• _Vos consignes_:
D'après le passage consacré à Turner, indiquez dans quelle ville le peintre emmène Jenny et Noah.

• _Extrait du document_:
==================================================

Deux femmes interfèrent dans la vie de Turner. Sarah (Niamh Cusak) est veuve. Elle lui fait la cour et finit par être enceinte de lui. Mais elle souffre de l’absence psychologique de Turner, obsédé par son art, qui ne la regarde pas vraiment : « nous vivons comme si quelqu’un nous trancherait la gorge si jamais nous jouions à la famille heureuse(…) Il faut que tu penses moins, Billy. Fais seulement confiance. Je suis là. Nous sommes là. » L’autre femme est Jenny (Denise Gough), une prostituée qui lui sert de modèle. L’amour de la vie de Jenny est son fils Noah, quatre ans lorsque la pièce commence. Noah est envoûté par la mer et les rivières, il dessine pour Turner, Turner dessine pour lui. Turner emmène Jenny et Noah à Margate, ville côtière où il a passé une partie de son enfance et où il a peint la mer. Noah voit en Turner un père. Mais celui-ci, sommé par Sarah d’abandonner « la pute », brise cette relation. « Tu es un lâche, Billy, lui dit Jenny. Tu te caches ici et tu es terrifié par quoi que ce soit qui s’approche de la vie réelle ». Jenny, qui pose pour Turner et dont le fils partage la passion pour la mer, rejoint le peintre dans sa vraie passion, et cela est insupportable à Sarah.

==================================================

• _Enregistrements_:
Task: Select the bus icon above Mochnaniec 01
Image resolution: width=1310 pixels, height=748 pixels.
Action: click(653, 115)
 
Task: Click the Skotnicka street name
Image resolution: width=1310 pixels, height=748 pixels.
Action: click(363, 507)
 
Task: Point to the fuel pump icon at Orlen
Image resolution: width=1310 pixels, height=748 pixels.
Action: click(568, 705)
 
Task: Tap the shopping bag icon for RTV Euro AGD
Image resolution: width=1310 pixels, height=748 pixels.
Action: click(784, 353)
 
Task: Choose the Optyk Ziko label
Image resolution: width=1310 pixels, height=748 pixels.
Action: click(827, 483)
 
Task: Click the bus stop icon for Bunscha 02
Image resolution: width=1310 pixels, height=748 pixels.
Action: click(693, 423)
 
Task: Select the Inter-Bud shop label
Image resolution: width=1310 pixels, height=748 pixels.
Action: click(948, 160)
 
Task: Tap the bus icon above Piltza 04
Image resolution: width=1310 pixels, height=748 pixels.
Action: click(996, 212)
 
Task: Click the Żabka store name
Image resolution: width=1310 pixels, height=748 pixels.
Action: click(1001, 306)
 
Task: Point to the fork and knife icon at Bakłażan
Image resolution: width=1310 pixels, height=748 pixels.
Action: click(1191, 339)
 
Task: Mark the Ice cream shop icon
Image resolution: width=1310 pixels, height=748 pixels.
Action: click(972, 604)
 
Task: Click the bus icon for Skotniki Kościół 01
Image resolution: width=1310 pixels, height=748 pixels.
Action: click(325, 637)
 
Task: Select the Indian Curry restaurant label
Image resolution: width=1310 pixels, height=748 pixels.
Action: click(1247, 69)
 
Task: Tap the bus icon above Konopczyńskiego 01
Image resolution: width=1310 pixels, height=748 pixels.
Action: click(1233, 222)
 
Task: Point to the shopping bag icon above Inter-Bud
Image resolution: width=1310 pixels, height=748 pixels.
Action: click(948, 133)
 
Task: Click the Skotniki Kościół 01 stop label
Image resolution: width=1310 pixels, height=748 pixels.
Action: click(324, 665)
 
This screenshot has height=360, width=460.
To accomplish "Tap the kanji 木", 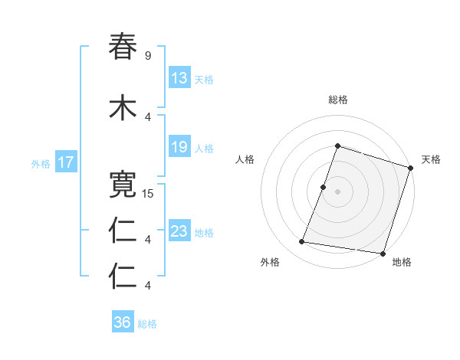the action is [123, 107].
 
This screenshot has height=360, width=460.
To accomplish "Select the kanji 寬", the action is [123, 184].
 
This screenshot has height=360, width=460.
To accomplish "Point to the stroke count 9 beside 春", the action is [147, 55].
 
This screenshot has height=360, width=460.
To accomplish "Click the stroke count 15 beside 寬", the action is [148, 193].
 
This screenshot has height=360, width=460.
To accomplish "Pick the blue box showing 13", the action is [179, 78].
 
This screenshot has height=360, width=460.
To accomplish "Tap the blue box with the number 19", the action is [179, 147].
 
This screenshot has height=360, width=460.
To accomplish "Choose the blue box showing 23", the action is [179, 231].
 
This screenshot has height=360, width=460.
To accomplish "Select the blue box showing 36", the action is [123, 322].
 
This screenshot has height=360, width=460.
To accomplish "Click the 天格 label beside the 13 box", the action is [203, 80].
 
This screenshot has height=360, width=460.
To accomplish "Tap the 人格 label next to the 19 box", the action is [203, 149].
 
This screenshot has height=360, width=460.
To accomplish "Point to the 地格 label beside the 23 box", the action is [203, 233].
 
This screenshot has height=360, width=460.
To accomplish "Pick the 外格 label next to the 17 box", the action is [41, 163].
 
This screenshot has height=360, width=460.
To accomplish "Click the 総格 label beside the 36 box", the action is [147, 324].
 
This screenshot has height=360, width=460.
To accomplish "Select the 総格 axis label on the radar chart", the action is [338, 100].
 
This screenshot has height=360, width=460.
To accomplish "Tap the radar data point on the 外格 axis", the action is [301, 242].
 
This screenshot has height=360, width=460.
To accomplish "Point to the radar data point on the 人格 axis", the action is [324, 187].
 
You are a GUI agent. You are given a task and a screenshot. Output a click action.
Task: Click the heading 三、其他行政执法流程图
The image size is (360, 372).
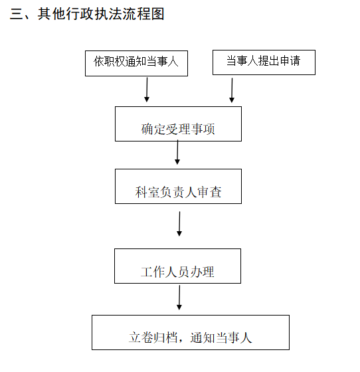point(87,14)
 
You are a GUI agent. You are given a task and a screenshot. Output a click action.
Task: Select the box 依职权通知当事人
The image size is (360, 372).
point(136,63)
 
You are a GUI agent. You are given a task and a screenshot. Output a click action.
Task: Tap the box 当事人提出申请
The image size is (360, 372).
point(264,62)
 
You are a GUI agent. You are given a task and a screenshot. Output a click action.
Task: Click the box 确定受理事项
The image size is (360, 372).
point(179,124)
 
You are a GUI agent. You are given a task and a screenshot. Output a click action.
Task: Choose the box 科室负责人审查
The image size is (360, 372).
point(179,186)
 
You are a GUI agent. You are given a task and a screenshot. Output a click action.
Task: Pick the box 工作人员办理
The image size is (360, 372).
point(177,266)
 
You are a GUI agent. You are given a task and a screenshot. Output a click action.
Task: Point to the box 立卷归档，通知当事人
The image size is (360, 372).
point(191,332)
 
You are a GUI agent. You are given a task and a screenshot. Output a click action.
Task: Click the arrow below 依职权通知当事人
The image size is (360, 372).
point(147,90)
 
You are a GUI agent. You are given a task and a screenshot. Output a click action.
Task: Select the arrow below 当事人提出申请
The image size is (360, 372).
point(232,90)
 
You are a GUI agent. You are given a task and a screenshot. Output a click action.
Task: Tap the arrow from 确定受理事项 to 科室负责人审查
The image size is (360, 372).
point(177,152)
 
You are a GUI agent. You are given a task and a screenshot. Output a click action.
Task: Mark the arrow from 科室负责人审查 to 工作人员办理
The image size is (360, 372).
point(179,224)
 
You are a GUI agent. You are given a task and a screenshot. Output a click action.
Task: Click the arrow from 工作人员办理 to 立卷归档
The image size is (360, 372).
point(179,298)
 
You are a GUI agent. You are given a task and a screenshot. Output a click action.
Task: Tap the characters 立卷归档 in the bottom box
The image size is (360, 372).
point(153,337)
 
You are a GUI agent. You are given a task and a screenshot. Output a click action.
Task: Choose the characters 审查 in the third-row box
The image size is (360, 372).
point(209,192)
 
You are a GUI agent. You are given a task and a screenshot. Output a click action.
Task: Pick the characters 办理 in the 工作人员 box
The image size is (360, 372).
point(202,272)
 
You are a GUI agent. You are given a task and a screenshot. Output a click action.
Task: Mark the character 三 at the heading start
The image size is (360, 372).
point(17,14)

==================================================

• _Réponse à l'exercice_:
Il les emmène à Margate.